* **What needs to be done**
Restate the records below word for word, leaving nothing out.

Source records
'''

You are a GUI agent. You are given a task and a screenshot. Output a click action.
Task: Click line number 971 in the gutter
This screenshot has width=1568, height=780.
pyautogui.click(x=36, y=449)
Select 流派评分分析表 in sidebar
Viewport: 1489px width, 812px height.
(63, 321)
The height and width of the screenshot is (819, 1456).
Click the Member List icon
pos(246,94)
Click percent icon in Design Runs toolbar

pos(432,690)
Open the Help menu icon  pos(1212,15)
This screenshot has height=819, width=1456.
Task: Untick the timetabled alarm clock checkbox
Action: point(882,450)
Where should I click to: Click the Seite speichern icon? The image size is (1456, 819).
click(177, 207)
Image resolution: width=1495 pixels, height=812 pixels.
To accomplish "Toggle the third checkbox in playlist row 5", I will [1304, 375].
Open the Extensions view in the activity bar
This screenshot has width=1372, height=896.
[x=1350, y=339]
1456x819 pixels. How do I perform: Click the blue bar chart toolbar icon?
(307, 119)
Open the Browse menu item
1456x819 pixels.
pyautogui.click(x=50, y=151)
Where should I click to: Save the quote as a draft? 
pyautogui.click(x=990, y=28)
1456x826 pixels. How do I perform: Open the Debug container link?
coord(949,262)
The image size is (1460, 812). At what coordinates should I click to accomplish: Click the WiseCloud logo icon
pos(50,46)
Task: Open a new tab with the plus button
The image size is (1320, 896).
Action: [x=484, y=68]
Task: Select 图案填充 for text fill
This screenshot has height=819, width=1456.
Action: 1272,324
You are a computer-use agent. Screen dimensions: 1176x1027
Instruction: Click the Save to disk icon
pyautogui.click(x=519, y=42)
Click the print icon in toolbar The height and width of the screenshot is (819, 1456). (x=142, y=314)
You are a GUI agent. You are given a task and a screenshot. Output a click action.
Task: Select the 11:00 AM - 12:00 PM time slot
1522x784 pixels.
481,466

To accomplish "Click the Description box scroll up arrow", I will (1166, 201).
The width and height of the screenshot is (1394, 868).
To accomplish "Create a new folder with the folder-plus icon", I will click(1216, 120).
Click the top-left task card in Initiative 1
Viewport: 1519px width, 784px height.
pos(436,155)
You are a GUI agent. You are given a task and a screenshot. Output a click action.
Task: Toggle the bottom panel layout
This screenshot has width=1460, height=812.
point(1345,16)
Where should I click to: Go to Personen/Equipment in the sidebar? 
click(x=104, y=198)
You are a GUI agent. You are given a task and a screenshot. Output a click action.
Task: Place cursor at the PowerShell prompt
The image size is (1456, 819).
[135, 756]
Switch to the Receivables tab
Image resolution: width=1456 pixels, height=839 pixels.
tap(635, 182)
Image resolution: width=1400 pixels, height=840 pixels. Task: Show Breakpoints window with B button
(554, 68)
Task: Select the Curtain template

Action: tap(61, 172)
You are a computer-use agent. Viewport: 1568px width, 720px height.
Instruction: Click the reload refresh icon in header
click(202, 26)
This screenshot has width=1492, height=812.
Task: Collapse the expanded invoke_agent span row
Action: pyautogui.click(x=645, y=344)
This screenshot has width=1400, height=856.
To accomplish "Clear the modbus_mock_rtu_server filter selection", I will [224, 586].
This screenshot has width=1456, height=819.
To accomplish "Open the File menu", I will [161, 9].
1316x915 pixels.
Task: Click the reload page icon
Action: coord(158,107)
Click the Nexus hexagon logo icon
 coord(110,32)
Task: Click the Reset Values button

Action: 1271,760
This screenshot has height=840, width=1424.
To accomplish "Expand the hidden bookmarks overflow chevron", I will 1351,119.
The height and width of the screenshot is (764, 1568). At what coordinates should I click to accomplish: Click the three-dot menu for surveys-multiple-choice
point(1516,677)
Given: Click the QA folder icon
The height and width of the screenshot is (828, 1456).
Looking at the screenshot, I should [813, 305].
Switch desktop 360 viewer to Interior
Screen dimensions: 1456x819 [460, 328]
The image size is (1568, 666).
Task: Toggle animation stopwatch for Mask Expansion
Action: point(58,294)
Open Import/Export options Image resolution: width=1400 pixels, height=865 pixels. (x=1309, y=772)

'''

* **Response to the exercise**
You are a GUI agent. You are given a task and a screenshot. Output a click action.
Task: Click line number 971 in the gutter
This screenshot has width=1568, height=780.
pyautogui.click(x=36, y=449)
Select 流派评分分析表 in sidebar
Viewport: 1489px width, 812px height.
(63, 321)
The height and width of the screenshot is (819, 1456).
Click the Member List icon
pos(246,94)
Click percent icon in Design Runs toolbar

pos(432,690)
Open the Help menu icon  pos(1212,15)
This screenshot has height=819, width=1456.
Task: Untick the timetabled alarm clock checkbox
Action: point(882,450)
Where should I click to: Click the Seite speichern icon? The image size is (1456, 819).
click(177, 207)
Image resolution: width=1495 pixels, height=812 pixels.
To accomplish "Toggle the third checkbox in playlist row 5", I will [1304, 375].
Open the Extensions view in the activity bar
This screenshot has width=1372, height=896.
[x=1350, y=339]
1456x819 pixels. How do I perform: Click the blue bar chart toolbar icon?
(307, 119)
Open the Browse menu item
1456x819 pixels.
pyautogui.click(x=50, y=151)
Where should I click to: Save the quote as a draft? 
pyautogui.click(x=990, y=28)
1456x826 pixels. How do I perform: Open the Debug container link?
coord(949,262)
The image size is (1460, 812). At what coordinates should I click to accomplish: Click the WiseCloud logo icon
pos(50,46)
Task: Open a new tab with the plus button
The image size is (1320, 896).
Action: [x=484, y=68]
Task: Select 图案填充 for text fill
This screenshot has height=819, width=1456.
Action: 1272,324
You are a computer-use agent. Screen dimensions: 1176x1027
Instruction: Click the Save to disk icon
pyautogui.click(x=519, y=42)
Click the print icon in toolbar The height and width of the screenshot is (819, 1456). (x=142, y=314)
You are a GUI agent. You are given a task and a screenshot. Output a click action.
Task: Select the 11:00 AM - 12:00 PM time slot
1522x784 pixels.
481,466

To accomplish "Click the Description box scroll up arrow", I will (1166, 201).
The width and height of the screenshot is (1394, 868).
To accomplish "Create a new folder with the folder-plus icon", I will click(1216, 120).
Click the top-left task card in Initiative 1
Viewport: 1519px width, 784px height.
pos(436,155)
You are a GUI agent. You are given a task and a screenshot. Output a click action.
Task: Toggle the bottom panel layout
This screenshot has width=1460, height=812.
point(1345,16)
Where should I click to: Go to Personen/Equipment in the sidebar? 
click(x=104, y=198)
You are a GUI agent. You are given a task and a screenshot. Output a click action.
Task: Place cursor at the PowerShell prompt
The image size is (1456, 819).
[135, 756]
Switch to the Receivables tab
Image resolution: width=1456 pixels, height=839 pixels.
tap(635, 182)
Image resolution: width=1400 pixels, height=840 pixels. Task: Show Breakpoints window with B button
(554, 68)
Task: Select the Curtain template

Action: tap(61, 172)
You are a computer-use agent. Viewport: 1568px width, 720px height.
Instruction: Click the reload refresh icon in header
click(202, 26)
This screenshot has width=1492, height=812.
Task: Collapse the expanded invoke_agent span row
Action: pyautogui.click(x=645, y=344)
This screenshot has width=1400, height=856.
To accomplish "Clear the modbus_mock_rtu_server filter selection", I will [224, 586].
This screenshot has width=1456, height=819.
To accomplish "Open the File menu", I will [161, 9].
1316x915 pixels.
Task: Click the reload page icon
Action: coord(158,107)
Click the Nexus hexagon logo icon
 coord(110,32)
Task: Click the Reset Values button

Action: 1271,760
This screenshot has height=840, width=1424.
To accomplish "Expand the hidden bookmarks overflow chevron", I will 1351,119.
The height and width of the screenshot is (764, 1568). At what coordinates should I click to accomplish: Click the three-dot menu for surveys-multiple-choice
point(1516,677)
Given: Click the QA folder icon
The height and width of the screenshot is (828, 1456).
Looking at the screenshot, I should [813, 305].
Switch desktop 360 viewer to Interior
Screen dimensions: 1456x819 [460, 328]
The image size is (1568, 666).
Task: Toggle animation stopwatch for Mask Expansion
Action: point(58,294)
Open Import/Export options Image resolution: width=1400 pixels, height=865 pixels. (x=1309, y=772)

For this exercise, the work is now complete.